Fig. 6. β-Glucosylceramide administration promotes EAE.

a Quantification of β-glucosylceramide derivatives obtained from the serum of naive and EAE mice at the peak of the disease, n = 4 biological replicates. b EAE clinical scores of wild-type mice treated with synthetic β-glucosylceramide (150 μg/mice) or vehicle (PBS) on day 10 after EAE induction, n = 5 mice. c Hematoxylin and eosin (H&E) staining (upper panels) and Luxol fast blue staining (lower panels) of lumbar spinal cords EAE mice harvested at the peak of disease. Scale bar, 100 μm. Arrows in the upper panel indicate inflammatory cells infiltration, and arrows in the lower panel indicate demyelination area.
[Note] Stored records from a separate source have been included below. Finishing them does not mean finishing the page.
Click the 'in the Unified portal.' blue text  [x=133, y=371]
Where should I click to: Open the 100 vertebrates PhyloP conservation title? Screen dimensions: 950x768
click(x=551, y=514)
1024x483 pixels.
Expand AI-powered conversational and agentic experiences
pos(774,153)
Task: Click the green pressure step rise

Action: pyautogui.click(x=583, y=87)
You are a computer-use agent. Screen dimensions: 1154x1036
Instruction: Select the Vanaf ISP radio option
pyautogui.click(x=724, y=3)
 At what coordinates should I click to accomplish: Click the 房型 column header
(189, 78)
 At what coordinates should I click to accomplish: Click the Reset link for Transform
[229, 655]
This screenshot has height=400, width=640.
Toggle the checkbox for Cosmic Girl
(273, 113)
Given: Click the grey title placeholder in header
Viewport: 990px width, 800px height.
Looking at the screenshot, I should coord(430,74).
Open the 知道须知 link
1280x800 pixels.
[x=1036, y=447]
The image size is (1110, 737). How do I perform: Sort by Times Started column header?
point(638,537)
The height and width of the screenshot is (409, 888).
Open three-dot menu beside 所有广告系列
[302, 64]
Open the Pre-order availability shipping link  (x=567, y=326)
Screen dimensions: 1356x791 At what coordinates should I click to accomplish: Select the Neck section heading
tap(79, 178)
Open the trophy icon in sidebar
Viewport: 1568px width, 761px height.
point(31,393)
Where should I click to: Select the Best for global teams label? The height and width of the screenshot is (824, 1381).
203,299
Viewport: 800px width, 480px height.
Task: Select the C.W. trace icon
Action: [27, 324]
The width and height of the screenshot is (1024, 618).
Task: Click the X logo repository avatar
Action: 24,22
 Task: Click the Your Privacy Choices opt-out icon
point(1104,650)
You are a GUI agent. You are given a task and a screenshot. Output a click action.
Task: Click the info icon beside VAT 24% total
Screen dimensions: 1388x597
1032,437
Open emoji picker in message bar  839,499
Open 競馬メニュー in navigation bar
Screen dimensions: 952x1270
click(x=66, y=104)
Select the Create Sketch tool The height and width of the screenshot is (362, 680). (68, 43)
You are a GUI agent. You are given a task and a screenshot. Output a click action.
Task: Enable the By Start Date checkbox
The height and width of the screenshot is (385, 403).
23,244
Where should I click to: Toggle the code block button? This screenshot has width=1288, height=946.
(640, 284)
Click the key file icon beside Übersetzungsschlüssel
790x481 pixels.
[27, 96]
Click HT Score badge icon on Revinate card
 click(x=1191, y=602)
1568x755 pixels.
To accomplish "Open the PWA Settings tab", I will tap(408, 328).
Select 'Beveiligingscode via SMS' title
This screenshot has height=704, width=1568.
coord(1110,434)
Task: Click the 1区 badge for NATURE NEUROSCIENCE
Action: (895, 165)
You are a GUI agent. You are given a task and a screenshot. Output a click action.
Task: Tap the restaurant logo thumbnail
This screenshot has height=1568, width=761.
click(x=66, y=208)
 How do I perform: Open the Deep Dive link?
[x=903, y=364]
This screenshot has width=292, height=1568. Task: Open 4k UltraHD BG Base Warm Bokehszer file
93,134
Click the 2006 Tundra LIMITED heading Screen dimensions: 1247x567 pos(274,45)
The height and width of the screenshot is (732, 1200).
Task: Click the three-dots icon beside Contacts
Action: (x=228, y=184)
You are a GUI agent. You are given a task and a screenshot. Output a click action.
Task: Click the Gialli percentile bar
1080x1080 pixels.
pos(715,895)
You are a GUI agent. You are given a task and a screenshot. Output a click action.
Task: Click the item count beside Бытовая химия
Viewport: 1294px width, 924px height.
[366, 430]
Representative data are shown for n = 4. d Absolute numbers of CNS-infiltrating cells were measured at the peak of disease by flow cytometry with indicated antibodies, n = 3 biological replicates. e Flow cytometry analysis of CD4+ lymphocytes from the brain of EAE mice at the peak of the disease, n = 4 biological replicates. f EAE clinical score of wild-type mice treated with AMP-DNM (25 mg/kg) or vehicle (EtOH) since the start of EAE symptom, n = 5 mice. g Hematoxylin and eosin (H&E) staining (upper panels) and Luxol fast blue staining (lower panels) of lumbar spinal cords from EAE mice harvested at the peak of disease. Scale bar, 100 μm. Arrows in the upper panel indicate inflammatory cells infiltration, and arrows in the lower panel indicate demyelination area. Representative data are shown for n = 4. h Absolute numbers of CNS-infiltrating cells were measured at the peak of disease by flow cytometry with the indicated antibodies, n = 4 biological replicates. *P < 0.05, **P < 0.01 (Two-sided student’s t test for a, d, e, h). **P < 0.01 (two-way ANOVA, b, d). Data are represented as mean ± SD. Exact P values for asterisks (from left to right): a 0.0016 0.0061 0.0178 0.0103 0.0129 b < 0.0001 d 0.0024 0.0144 0.0007 e 0.00056 0.01513 f 0.0033 h 0.0023 0.0323 0.0177 0.0057.